Exercise details
The listing below holds a line with "Pick KT Rolster 3-0 correct score odds 8.00" and a later line with "This screenshot has width=1316, height=897.". Write out those two lines and every line between them, exactly, and nothing else.

Source data
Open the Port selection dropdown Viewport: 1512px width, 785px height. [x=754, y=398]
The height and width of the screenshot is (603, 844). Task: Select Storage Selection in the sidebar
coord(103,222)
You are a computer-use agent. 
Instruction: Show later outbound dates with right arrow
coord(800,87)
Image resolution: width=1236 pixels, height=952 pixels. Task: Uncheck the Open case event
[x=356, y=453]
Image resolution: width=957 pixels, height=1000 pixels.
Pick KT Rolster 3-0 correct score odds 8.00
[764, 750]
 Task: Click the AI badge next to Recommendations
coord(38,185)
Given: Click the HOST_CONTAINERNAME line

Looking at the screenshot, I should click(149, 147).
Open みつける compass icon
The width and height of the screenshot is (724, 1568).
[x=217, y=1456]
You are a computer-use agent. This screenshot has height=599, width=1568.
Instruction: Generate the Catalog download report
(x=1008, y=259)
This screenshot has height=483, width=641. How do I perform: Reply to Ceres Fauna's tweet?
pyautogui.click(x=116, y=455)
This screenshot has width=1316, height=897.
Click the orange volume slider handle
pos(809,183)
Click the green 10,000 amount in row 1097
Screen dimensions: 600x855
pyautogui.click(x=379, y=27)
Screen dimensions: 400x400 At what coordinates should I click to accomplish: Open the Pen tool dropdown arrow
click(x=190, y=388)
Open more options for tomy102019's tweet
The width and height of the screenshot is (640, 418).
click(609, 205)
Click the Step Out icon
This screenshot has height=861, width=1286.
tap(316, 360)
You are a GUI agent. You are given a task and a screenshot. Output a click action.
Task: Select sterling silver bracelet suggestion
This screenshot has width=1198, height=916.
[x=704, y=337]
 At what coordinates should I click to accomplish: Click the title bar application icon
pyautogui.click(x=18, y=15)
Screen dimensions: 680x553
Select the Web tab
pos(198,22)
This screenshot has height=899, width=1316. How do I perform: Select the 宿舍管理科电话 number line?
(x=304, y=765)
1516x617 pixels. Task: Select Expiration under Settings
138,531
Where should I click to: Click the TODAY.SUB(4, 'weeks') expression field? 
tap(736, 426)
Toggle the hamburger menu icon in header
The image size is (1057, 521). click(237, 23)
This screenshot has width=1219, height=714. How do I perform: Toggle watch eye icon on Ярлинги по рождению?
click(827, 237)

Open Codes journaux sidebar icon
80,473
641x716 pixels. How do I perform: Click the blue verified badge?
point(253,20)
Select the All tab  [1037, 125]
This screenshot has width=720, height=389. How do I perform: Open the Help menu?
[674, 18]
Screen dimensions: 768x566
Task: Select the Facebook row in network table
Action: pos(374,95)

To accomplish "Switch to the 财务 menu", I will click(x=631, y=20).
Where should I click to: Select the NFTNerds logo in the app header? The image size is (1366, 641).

Task output
Pick KT Rolster 3-0 correct score odds 8.00
[764, 750]
 Task: Click the AI badge next to Recommendations
coord(38,185)
Given: Click the HOST_CONTAINERNAME line

Looking at the screenshot, I should click(149, 147).
Open みつける compass icon
The width and height of the screenshot is (724, 1568).
[x=217, y=1456]
You are a computer-use agent. This screenshot has height=599, width=1568.
Instruction: Generate the Catalog download report
(x=1008, y=259)
This screenshot has height=483, width=641. How do I perform: Reply to Ceres Fauna's tweet?
pyautogui.click(x=116, y=455)
This screenshot has width=1316, height=897.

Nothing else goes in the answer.